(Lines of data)
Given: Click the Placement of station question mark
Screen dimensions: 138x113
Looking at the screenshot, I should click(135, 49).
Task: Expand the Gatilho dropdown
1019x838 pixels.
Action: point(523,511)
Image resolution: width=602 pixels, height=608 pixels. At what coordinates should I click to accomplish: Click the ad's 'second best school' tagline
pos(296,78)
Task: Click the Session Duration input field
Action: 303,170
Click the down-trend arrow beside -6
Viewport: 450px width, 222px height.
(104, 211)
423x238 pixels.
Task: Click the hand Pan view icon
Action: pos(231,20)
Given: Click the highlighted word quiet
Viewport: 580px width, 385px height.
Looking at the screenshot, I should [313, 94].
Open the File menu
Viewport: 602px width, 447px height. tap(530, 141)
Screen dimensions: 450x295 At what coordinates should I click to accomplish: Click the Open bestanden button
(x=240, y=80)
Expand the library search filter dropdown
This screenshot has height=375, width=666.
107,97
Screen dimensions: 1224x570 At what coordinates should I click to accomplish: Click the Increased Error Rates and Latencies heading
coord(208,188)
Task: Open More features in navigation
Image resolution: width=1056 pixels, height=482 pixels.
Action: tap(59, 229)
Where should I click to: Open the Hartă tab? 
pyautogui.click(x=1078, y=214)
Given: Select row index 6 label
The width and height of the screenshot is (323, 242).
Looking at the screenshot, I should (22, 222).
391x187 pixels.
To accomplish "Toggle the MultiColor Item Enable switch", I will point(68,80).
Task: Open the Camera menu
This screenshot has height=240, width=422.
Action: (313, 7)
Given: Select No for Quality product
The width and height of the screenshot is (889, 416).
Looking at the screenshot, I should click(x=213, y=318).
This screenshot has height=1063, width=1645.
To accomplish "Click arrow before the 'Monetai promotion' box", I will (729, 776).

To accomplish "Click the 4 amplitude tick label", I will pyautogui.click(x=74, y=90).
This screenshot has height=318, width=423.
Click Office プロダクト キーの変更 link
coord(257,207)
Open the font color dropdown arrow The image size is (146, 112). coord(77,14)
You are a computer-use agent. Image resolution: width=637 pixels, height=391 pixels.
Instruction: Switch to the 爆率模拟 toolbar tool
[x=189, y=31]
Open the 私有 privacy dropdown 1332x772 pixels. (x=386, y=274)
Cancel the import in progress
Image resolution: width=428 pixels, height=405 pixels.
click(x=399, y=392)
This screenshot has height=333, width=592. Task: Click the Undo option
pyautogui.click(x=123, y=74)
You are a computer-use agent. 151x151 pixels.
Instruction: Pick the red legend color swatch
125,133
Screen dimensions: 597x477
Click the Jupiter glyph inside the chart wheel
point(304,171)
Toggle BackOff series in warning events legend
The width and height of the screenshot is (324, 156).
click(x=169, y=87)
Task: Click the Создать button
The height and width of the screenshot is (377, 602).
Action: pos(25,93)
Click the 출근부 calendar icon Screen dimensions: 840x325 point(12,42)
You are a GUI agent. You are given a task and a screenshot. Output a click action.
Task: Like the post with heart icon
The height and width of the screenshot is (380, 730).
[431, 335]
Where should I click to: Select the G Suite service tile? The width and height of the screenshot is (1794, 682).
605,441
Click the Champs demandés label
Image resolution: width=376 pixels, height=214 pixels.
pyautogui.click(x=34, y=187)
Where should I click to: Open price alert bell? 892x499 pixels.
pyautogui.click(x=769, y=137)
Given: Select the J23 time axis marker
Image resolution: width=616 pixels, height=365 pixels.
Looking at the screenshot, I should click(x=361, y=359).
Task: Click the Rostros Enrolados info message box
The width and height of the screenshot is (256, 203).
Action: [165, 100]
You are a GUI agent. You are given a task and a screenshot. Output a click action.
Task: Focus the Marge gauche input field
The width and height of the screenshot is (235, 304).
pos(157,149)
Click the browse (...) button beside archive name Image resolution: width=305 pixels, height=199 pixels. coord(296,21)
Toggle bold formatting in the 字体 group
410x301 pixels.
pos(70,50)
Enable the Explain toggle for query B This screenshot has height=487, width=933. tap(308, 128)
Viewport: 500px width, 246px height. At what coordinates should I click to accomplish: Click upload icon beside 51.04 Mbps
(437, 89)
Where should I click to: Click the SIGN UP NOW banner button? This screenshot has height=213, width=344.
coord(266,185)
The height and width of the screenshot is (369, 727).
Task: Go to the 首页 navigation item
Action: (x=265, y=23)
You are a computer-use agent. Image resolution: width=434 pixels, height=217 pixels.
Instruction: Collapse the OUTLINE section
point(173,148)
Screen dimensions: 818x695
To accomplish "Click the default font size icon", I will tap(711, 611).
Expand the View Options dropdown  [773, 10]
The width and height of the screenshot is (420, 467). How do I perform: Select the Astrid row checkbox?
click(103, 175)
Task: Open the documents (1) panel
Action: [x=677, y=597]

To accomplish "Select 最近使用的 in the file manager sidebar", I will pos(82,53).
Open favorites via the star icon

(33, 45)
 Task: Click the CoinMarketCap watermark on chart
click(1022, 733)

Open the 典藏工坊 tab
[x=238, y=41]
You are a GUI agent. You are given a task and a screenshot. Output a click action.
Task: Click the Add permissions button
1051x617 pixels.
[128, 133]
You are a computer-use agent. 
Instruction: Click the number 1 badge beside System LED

:: Prompt ::
Edit the data above by replacing each "Screen dimensions" with "Screen size", leaving every other line unchanged.

:: Written solution ::
Given: Click the Placement of station question mark
Screen size: 138x113
Looking at the screenshot, I should click(135, 49).
Task: Expand the Gatilho dropdown
1019x838 pixels.
Action: point(523,511)
Image resolution: width=602 pixels, height=608 pixels. At what coordinates should I click to accomplish: Click the ad's 'second best school' tagline
pos(296,78)
Task: Click the Session Duration input field
Action: 303,170
Click the down-trend arrow beside -6
Viewport: 450px width, 222px height.
(104, 211)
423x238 pixels.
Task: Click the hand Pan view icon
Action: pos(231,20)
Given: Click the highlighted word quiet
Viewport: 580px width, 385px height.
Looking at the screenshot, I should [313, 94].
Open the File menu
Viewport: 602px width, 447px height. tap(530, 141)
Screen size: 450x295 At what coordinates should I click to accomplish: Click the Open bestanden button
(x=240, y=80)
Expand the library search filter dropdown
This screenshot has height=375, width=666.
107,97
Screen size: 1224x570 At what coordinates should I click to accomplish: Click the Increased Error Rates and Latencies heading
coord(208,188)
Task: Open More features in navigation
Image resolution: width=1056 pixels, height=482 pixels.
Action: tap(59, 229)
Where should I click to: Open the Hartă tab? 
pyautogui.click(x=1078, y=214)
Given: Select row index 6 label
The width and height of the screenshot is (323, 242).
Looking at the screenshot, I should (22, 222).
391x187 pixels.
To accomplish "Toggle the MultiColor Item Enable switch", I will point(68,80).
Task: Open the Camera menu
This screenshot has height=240, width=422.
Action: (313, 7)
Given: Select No for Quality product
The width and height of the screenshot is (889, 416).
Looking at the screenshot, I should click(x=213, y=318).
This screenshot has height=1063, width=1645.
To accomplish "Click arrow before the 'Monetai promotion' box", I will (729, 776).

To accomplish "Click the 4 amplitude tick label", I will pyautogui.click(x=74, y=90).
This screenshot has height=318, width=423.
Click Office プロダクト キーの変更 link
coord(257,207)
Open the font color dropdown arrow The image size is (146, 112). coord(77,14)
You are a computer-use agent. Image resolution: width=637 pixels, height=391 pixels.
Instruction: Switch to the 爆率模拟 toolbar tool
[x=189, y=31]
Open the 私有 privacy dropdown 1332x772 pixels. (x=386, y=274)
Cancel the import in progress
Image resolution: width=428 pixels, height=405 pixels.
click(x=399, y=392)
This screenshot has height=333, width=592. Task: Click the Undo option
pyautogui.click(x=123, y=74)
You are a computer-use agent. 151x151 pixels.
Instruction: Pick the red legend color swatch
125,133
Screen size: 597x477
Click the Jupiter glyph inside the chart wheel
point(304,171)
Toggle BackOff series in warning events legend
The width and height of the screenshot is (324, 156).
click(x=169, y=87)
Task: Click the Создать button
The height and width of the screenshot is (377, 602).
Action: pos(25,93)
Click the 출근부 calendar icon Screen size: 840x325 point(12,42)
You are a GUI agent. You are given a task and a screenshot. Output a click action.
Task: Like the post with heart icon
The height and width of the screenshot is (380, 730).
[431, 335]
Where should I click to: Select the G Suite service tile? The width and height of the screenshot is (1794, 682).
605,441
Click the Champs demandés label
Image resolution: width=376 pixels, height=214 pixels.
pyautogui.click(x=34, y=187)
Where should I click to: Open price alert bell? 892x499 pixels.
pyautogui.click(x=769, y=137)
Given: Select the J23 time axis marker
Image resolution: width=616 pixels, height=365 pixels.
Looking at the screenshot, I should click(x=361, y=359).
Task: Click the Rostros Enrolados info message box
The width and height of the screenshot is (256, 203).
Action: [165, 100]
You are a GUI agent. You are given a task and a screenshot. Output a click action.
Task: Focus the Marge gauche input field
The width and height of the screenshot is (235, 304).
pos(157,149)
Click the browse (...) button beside archive name Image resolution: width=305 pixels, height=199 pixels. coord(296,21)
Toggle bold formatting in the 字体 group
410x301 pixels.
pos(70,50)
Enable the Explain toggle for query B This screenshot has height=487, width=933. tap(308, 128)
Viewport: 500px width, 246px height. At what coordinates should I click to accomplish: Click upload icon beside 51.04 Mbps
(437, 89)
Where should I click to: Click the SIGN UP NOW banner button? This screenshot has height=213, width=344.
coord(266,185)
The height and width of the screenshot is (369, 727).
Task: Go to the 首页 navigation item
Action: (x=265, y=23)
You are a computer-use agent. Image resolution: width=434 pixels, height=217 pixels.
Instruction: Collapse the OUTLINE section
point(173,148)
Screen size: 818x695
To accomplish "Click the default font size icon", I will tap(711, 611).
Expand the View Options dropdown  [773, 10]
The width and height of the screenshot is (420, 467). How do I perform: Select the Astrid row checkbox?
click(103, 175)
Task: Open the documents (1) panel
Action: [x=677, y=597]

To accomplish "Select 最近使用的 in the file manager sidebar", I will pos(82,53).
Open favorites via the star icon

(33, 45)
 Task: Click the CoinMarketCap watermark on chart
click(1022, 733)

Open the 典藏工坊 tab
[x=238, y=41]
You are a GUI agent. You are given a task and a screenshot. Output a click action.
Task: Click the Add permissions button
1051x617 pixels.
[128, 133]
You are a computer-use agent. 
Instruction: Click the number 1 badge beside System LED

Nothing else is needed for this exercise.